I want to be a vet. Not just a vet, but an excellent one. I want to specialize in shelter medicine, oncology, surgery and internal medicine. I want to find cures for terrible diseases. I want to win a Nobel Prize.
I want to have a farm. I want it to be in the Qu'Appelle Valley, and I want there to be hills. On my farm, I want to go out every morning and scream "the hills are alive with the sound of music" at the top of my lungs. I want to have a veterinary hospital there, with world-class specialists. I want to rescue animals, and have a cross between Farm Sanctuary and Best Friends Animal Society.
I want to be brave, and woo the boy I like. I want to stop being afraid of other people. I want to be like a normal person and be able to go out in public or go hang out with friends, and not worry about stupid things.
I want to join roller derby. I want to learn different languages. I want to be better at math. I want to get really good at crocheting, learn to knit, and learn to sew. I want to make my own clothes. I want to get a tattoo sleeve of marine fish. I want to get married. I want my mom to be happy forever, and her migraines to go away.

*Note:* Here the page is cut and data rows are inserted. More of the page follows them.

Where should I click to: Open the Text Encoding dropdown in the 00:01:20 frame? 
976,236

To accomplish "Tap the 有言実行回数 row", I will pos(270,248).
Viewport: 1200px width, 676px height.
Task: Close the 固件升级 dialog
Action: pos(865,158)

But mostly, I just want to be happy.

Author:  jogirl [ Sat Oct 30, 2010 6:26 pm ]
Post subject:  Re: What do you want?

fezza wrote:
I want to be free from chronic pain.


Oh god, this. Absolutely.

But also - this (bearing in mind OP):


http://www.youtube.com/watch?v=15mZrQ_r1KY

Author:  happyfaced [ Sat Oct 30, 2010 6:45 pm ]
Post subject:  Re: What do you want?

i want everyone to find peace. i want to radiate lots of love and happiness. i want to practice more tolerance, patience, and open-mindedness. i want to be in control of my reactions and to always honor my heart. i want to go deeper into self-awareness and to find whatever it is that i'm seeking.